At the high school they both attended in Fremont, it was only the seniors who got lockers on the patio. This was the place to be apparently, and both my parents had older sisters who were seniors. My dad was lucky enough to have a sister who was willing to share her locker with him, and it was conveniently located right next to my mom’s older sister Yvonne. At this point, according to my father side of the story, he was already a smitten kitten. He had spied my mom painting some football poster in the hallways one day and basically instantly fell in love with her and her “long, luxurious hair”. Yes those were his words, and no he was not raised by parents who wrote romance novels or scripts for shampoo commercials. In his infinite quest to get my mom to go out with him, my dad offered to buy his sister Martha a new skirt if she would put in a good word for him with Yvonne. Apparently the fact that my dad told Yvonne daily, “You know your locker doesn’t lock” hadn’t gotten him very far. Go Figure.

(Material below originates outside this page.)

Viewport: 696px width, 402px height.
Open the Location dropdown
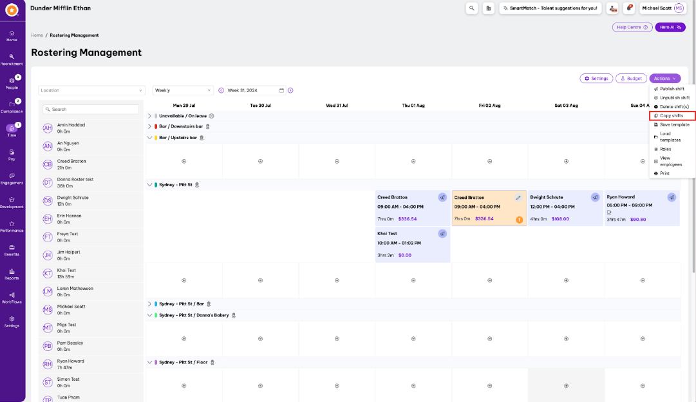click(91, 90)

When I ask my mom about it, she’s not even sure Martha ever did put in a good word with Yvonne, or if she did, whether Yvonne ever passed on that good word. What she distinctly remembers is all his junior high friends (aw…junior high…they were such babies!) used to come up to her with newspaper clippings about him and his football prowess. Apparently everyone was trying to mack on my mom on my dad’s behalf. He was working all angles. Now, whether my dad had orchestrated this or not is still debatable, but for my mom who views humility (and vaccuum lines on carpet) right up there next to Godliness, this was not doing the trick. But something about the whole sitaution did strike my mom. I mean, it must have, right? They dated for the next 8 years — through high school, when my dad went to college in New Mexico, when he transferred to college in Hawaii. Through everything. When he was drafted to the Detroit Lions in 1976 and another big move was on the horizon, they finally decided to get hitched. To this day, even though my dad passed away in 1999, he is still the love of my mom’s life.

“So what the heck was it?” I asked her this afternoon, “What made you finally go out with dad?” And do you know what her answer was? What it was that made my mom love him to begin with, and love him to this day:

“He was relentless.”


That’s it. I’m sure in the end it helped that it wasn’t like creepy-stalker- weirdo relentless, and that he actually called her and was actually nice to her — but on a day like today, when candied “I Love You’s”, predictable floral arrangements, and dinner reservations abound – I am reminded of how much better real love is. Love that cannot be expressed by Hallmark. As far as I’m concerned very few relationships hold a candle to the kind of love my parents had. It’s funny, because looking back, none of those material love-markers were really around when I was growing up. My dad was never the big romancer guy. I mean he was big, and a guy, but that’s really where the similarities end. He rarely brought home flowers, my mother was never dripping in jewels representing birthdays past, and if there was chocolate around it was more likely that my mom had baked something delicious than my dad stopping to pick up some sweets for his sweet. But as a child even, I never had any doubt that my parents loved each other. Because none of those things are what love is about.

I think that when it came to my mom, there was nothing that my dad wouldn’t do for her, and I know for a fact that the feeling was mutual on my mom’s end. That’s just the kind of people they were. To me, to everyone, but especially to each other. When it comes to really loving someone, I think both parties in any relationship would agree there is really only one thing you ever want your significant other to do for you. And its not bring you flowers, or buy you diamonds. It’s not buy a stuffed animal, or pay for an expensive dinner. Those things are nice, but they sure don’t make you feel comforted. It’s about being relentless. It’s about knowing that the list of things you would do for that person begins and ends with ‘anything’.